Weihnachtsbäckerei – diese Plätzchen sind immer dabei

Kategorie: Allgemein

Plötzlich ist er da – der Winter, der Dezember, die Adventszeit. Auch wenn im Supermarkt schon lange die Regale voll sind mit Weihnachtsgebäck und Schokolade – besser vorbereitet bin ich dadurch trotzdem nicht. Jetzt –  am ersten Adventswochenende – habe ich also mal wieder beschlossen, ab jetzt die Uhren auf “Weihnachten” zu stellen. Heißt unter anderem: mehr Kerzen, mehr Zeit für die Familie, mehr Vorlesen UND natürlich “die ersten Plätzchen backen”!

Zwischen weihnachtlichen Gefühlen und Wahnsinn

Ich weiß nicht warum, aber jedes Jahr freue ich mich auf das gemeinsame Plätzchen backen – obwohl tief in mir die Erkenntnis schlummert, dass das immer irgendwie eskaliert. Aber es gehört einfach dazu und besonders mit Kindern, möchte man diese Zeit auch einfach intensiv erleben. Intensiv heißt ja nicht zwangsläufig nur schön 😉

Alles ist gut vorbereitet: die Küche ist aufgeräumt (für die bessere Atmosphäre), weihnachtliche Musik im Hintergrund und der Teig für die Ausstechplätzchen ist gekühlt und startklar. Wir machen immer zuerst ein paar simple Ausstechplätzchen aus Mürbeteig.
Das ist einfach genau die Prozedur, auf die unsere Kinder die ganze Zeit warten.
Zum Glück sparen wir uns das Verzieren der Kekse – uns schmecken sie pur einfach am besten!

Ausstech-Plätzchen – Zutaten für eine prall gefüllte Keksdose

Fertige Ausstech-Plätzchen

Der Teig benötigt nur wenige Zutaten und oft hat man diese sogar ohne Planung im Haus!

Zutaten:

  • 400 g Mehl
  • 2 Teelöffel Backpulver
  • 150 g Butter (bestenfalls Zimmertemperatur)
  • 150 g Zucker
  • 2 Eier
  • 2 Päckchen Vanillezucker

Zunächst Mehl und Backpulver in eine Schüssel sieben. Dann die Butter in kleinen Stückchen darauf verteilen. Ei, Zucker und Vanillezucker hinzugeben und alles mit den Händen zu einem glatten Teig verarbeiten. Man kann auch zunächst mit einer Maschine und Knethaken alles durchmengen – früher oder später muss man aber trotzdem mit den Händen ran 😉 Das Ganze ca. eine halbe Stunde im Kühlschrank ruhen lassen bevor es los geht.
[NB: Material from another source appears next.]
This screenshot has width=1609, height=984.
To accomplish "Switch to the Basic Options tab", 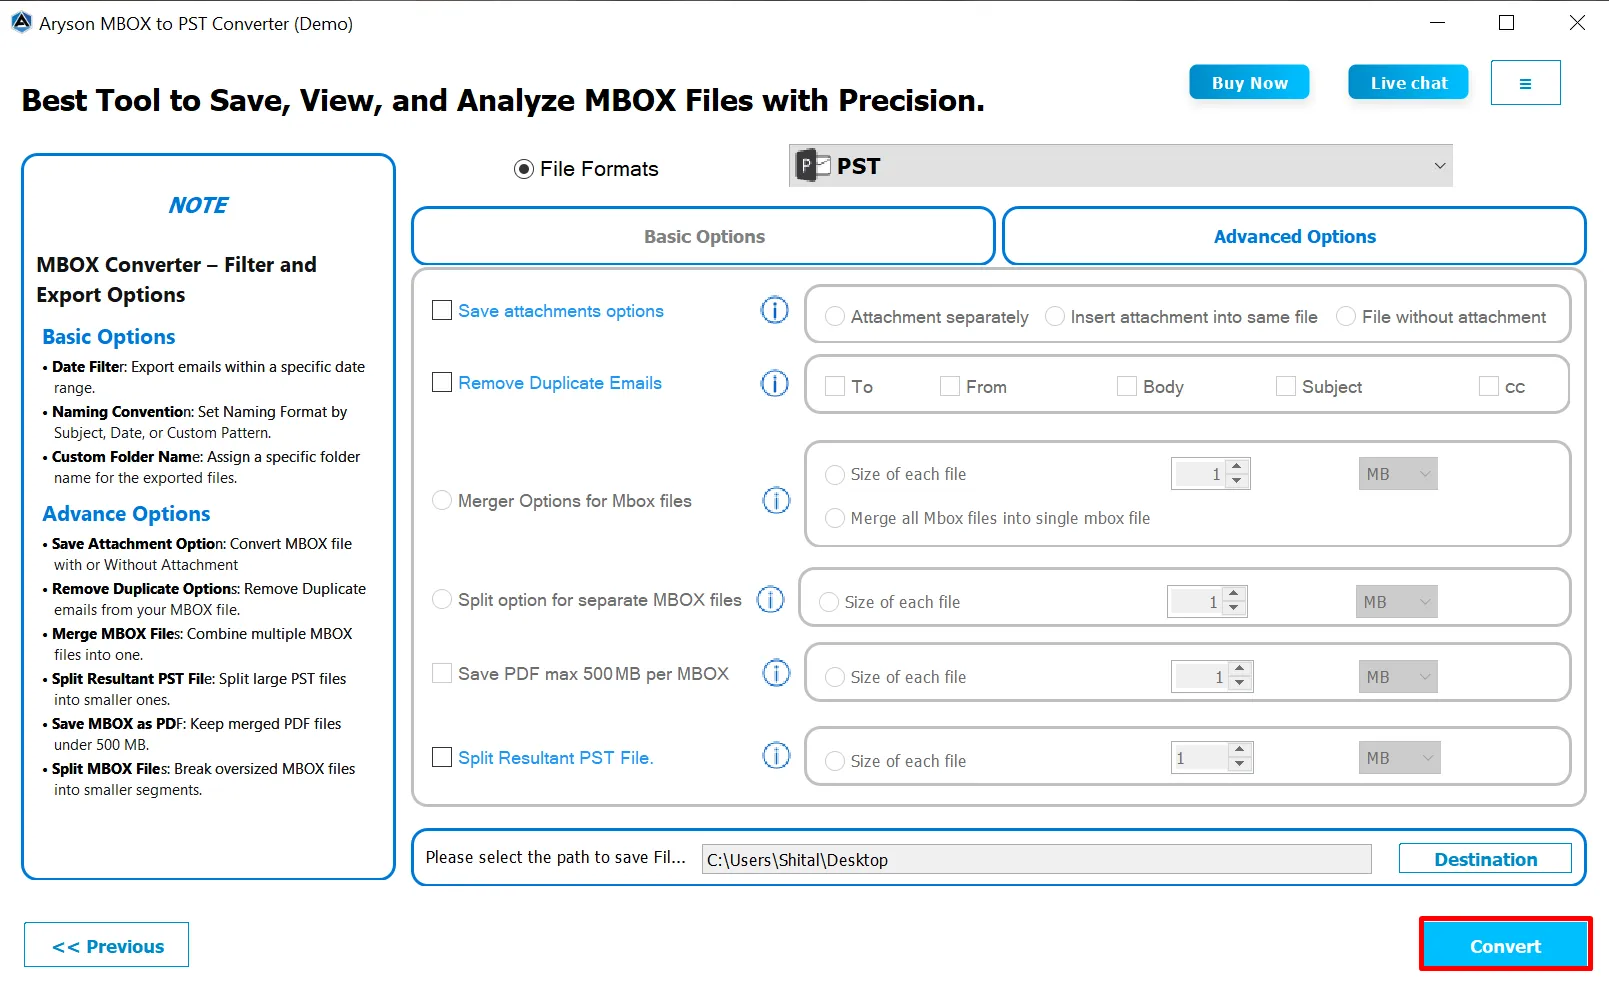I will point(703,237).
Wichtig: Um Frust bei allen Familienmitgliedern zu vermeiden muss man unbedingt ordentlich Mehl auf der Arbeitsplatte und dem Nudelholz verteilen. Andernfalls bleibt alles kleben.
Während unserem gesamten Back-Sonntag lief der Ofen konstant auf ca. 165°Grad Umluft. Die Backzeiten variieren je nach Plätzchendicke.

Plätzchen ausstechen

Die Ausstechplätzchen sind im Ofen und die ersten Wutanfälle des Zweijährigen verraucht (wieso muss dieser leckere Plätzchenteig auch unbedingt auf das Blech und in den Ofen???) – widmen wir uns also der Teigzubereitung meiner absoluten Lieblinge: Heidesand-Gebäck 🙂 Jedes Jahr fasziniert es mich aufs Neue, welche unglaublichen Aromen  dabei freigesetzt werden, obwohl die Zutaten im Grunde identisch sind mit den Ausstechplätzchen! Das Geheimnis dabei liegt an der Verarbeitung der Butter…
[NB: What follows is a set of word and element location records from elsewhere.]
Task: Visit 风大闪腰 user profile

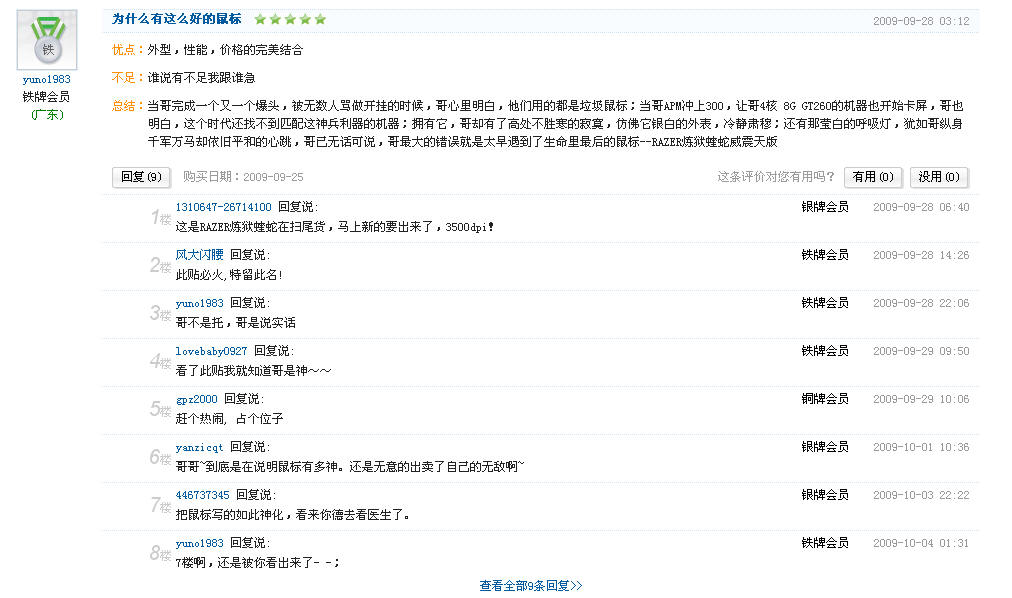Action: point(199,255)
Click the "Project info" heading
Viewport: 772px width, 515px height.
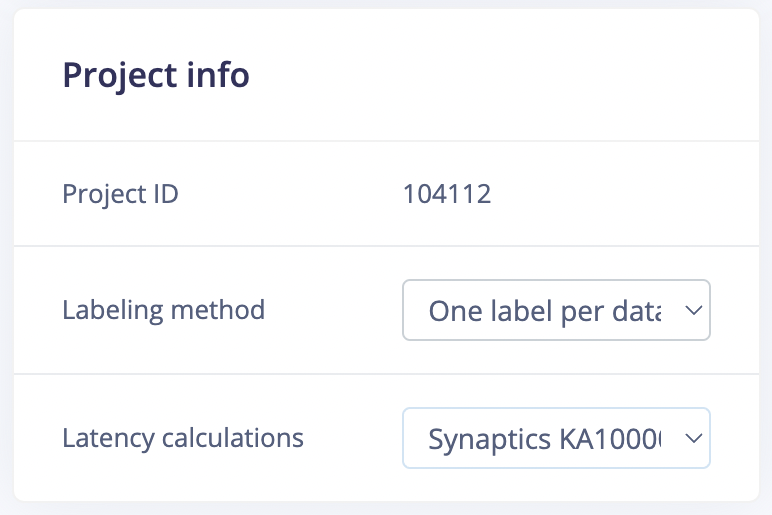(x=156, y=75)
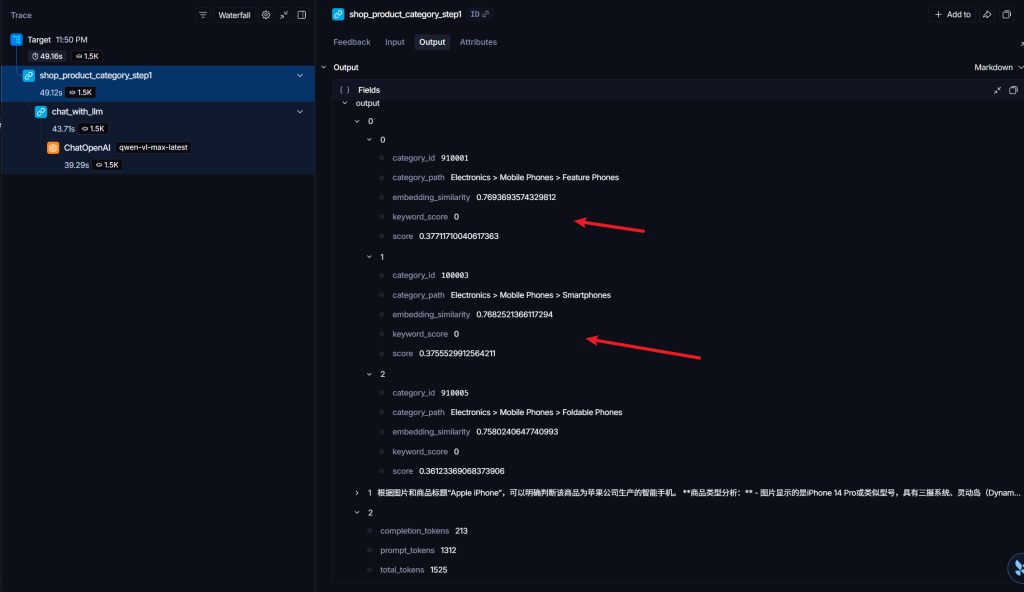Expand output item 1 with Chinese text
1024x592 pixels.
tap(357, 493)
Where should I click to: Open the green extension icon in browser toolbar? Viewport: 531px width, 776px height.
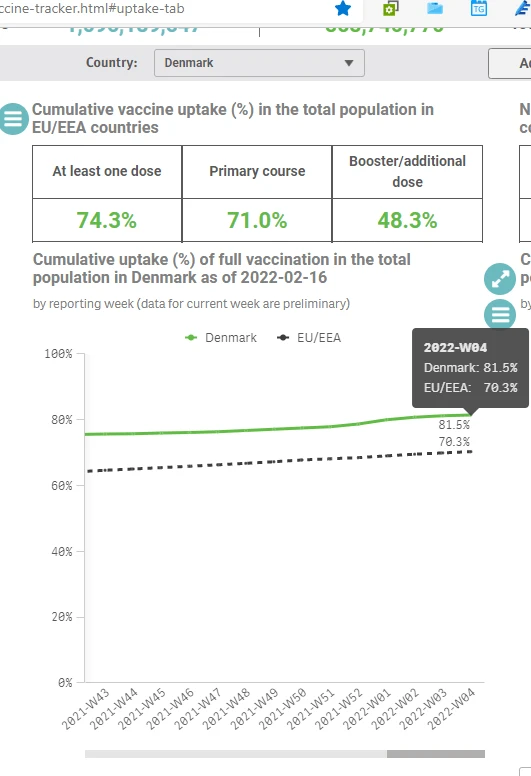(x=391, y=8)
Heidesand – nicht besonders schön, aber köstlich

Heidesand Plätzchen

Zunächst die übersichtliche Zutatenliste:

  • 280 g Butter
  • 250 g Zucker
  • 1 Päckchen Vanillezucker
  • 2 EL Milch
  • 380 g Mehl
  • 1 Teelöffel Backpulver

Die Heidesand Plätzchen brauchen eine gute Vorbereitung – den wichtigsten Schritt sollte man mindestens eine Stunde vor der eigentlichen Teigzubereitung durchführen. Kann man aber auch am Tag davor erledigen:

Teig-Zubereitung Schritt 1

Die Butter in einen kleinen Topf geben (wir nehmen immer einen einfachen aus Edelstahl) und bei ordentlicher Hitze “schmelzen” lassen. Unter ständigem Rühren lässt man sie nun weiter brutzeln und bräunen. Wir bräunen zugegebenermaßen immer so lange, bis sich kleine braune Partikel am Topfboden sammeln. Nicht schwarz sondern karamellbraun.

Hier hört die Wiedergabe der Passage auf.